Jumat, 12 Juli 2013

Pendeta J. Lontoh, STh 1999-2005 (Seri Tokoh Gereja Manado Utara)


Oleh: Iverdixon Tinungki
 
Usai Pendeta J. Wenas di pos pelayanan aras Wilayah Manado Utara II, posisi Ketua Badan Pekerja Majelis Wilayah digantikan Pendeta  Joppy Lontoh, STh. Ia bertugas sejak 1999 hingga 2005 sebagai Ketua periode keenam. Tentang kondisi Wilayah Manado Utara II saat dipimpinnya, ia mengatakan ada beberapa masalah penting menyangkut berdirinya beberapa jemaat baru yang perlu mendapatkan perhatian khusus terutama masalah Jemaat Gunung Hermon Tuminting, Jemaat Firdaus Mayondi, Jemaat Tunggul Isai Tuminting.
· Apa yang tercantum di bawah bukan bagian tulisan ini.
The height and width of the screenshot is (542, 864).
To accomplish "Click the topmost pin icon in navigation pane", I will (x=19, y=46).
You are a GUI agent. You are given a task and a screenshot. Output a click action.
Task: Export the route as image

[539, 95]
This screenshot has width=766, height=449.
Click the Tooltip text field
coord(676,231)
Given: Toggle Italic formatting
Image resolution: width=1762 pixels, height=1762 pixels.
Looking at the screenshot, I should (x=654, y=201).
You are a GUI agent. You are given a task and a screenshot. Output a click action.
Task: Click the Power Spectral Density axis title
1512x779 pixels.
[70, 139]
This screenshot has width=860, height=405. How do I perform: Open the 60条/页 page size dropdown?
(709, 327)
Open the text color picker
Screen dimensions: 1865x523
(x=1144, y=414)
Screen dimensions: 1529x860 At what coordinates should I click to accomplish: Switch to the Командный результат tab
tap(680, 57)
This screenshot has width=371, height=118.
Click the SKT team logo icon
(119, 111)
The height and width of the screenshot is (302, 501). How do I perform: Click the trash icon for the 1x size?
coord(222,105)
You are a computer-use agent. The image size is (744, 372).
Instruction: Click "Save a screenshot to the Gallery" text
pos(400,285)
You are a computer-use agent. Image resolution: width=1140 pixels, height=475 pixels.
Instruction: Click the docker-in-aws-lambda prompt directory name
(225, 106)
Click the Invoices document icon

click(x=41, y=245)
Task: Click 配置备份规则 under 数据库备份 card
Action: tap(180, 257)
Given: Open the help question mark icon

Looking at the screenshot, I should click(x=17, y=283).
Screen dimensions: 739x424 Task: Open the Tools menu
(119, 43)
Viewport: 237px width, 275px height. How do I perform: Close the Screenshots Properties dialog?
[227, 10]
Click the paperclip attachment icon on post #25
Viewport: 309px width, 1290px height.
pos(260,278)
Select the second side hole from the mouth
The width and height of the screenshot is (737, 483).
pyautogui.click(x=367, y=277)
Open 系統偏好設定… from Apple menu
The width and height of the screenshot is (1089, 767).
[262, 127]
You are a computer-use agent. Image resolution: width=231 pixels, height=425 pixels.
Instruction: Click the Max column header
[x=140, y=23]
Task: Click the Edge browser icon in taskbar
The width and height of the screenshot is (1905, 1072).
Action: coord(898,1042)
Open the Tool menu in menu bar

Masa kepemimpinan Pendeta Lontoh, merupakan periode dimana jemaat-jemaat di aras Wilayah Manado Utara II mengalami sejumlah gejolak dan permasalahan yang diantaranya merupakan masalah yang belum terselesaikan dari periode kepemimpinan sebelumnya, terutama masalah pemekaran jemaat yang menyulut konflik. Keinginan sejumlah kolom untuk memisahkan diri dari jemaat induk untuk menjadi jemaat mandiri, serta persoalan organisatoris kepelayanan lainnya. Surutkah Lontoh dalam menghadapi gejolak tersebut? Tidak! Kebijakan-kebijakan wilayah yang tegas dan akurat merumuskan solusi pemecahan membuat masalah-masalah tersebut mampu diselesaikan. Bahkah periode kepemimpinan Pendeta Lontoh pun mencatat sejumlah sukses berdirinya beberapa kanisah dan jemaat baru di Manado Utara II.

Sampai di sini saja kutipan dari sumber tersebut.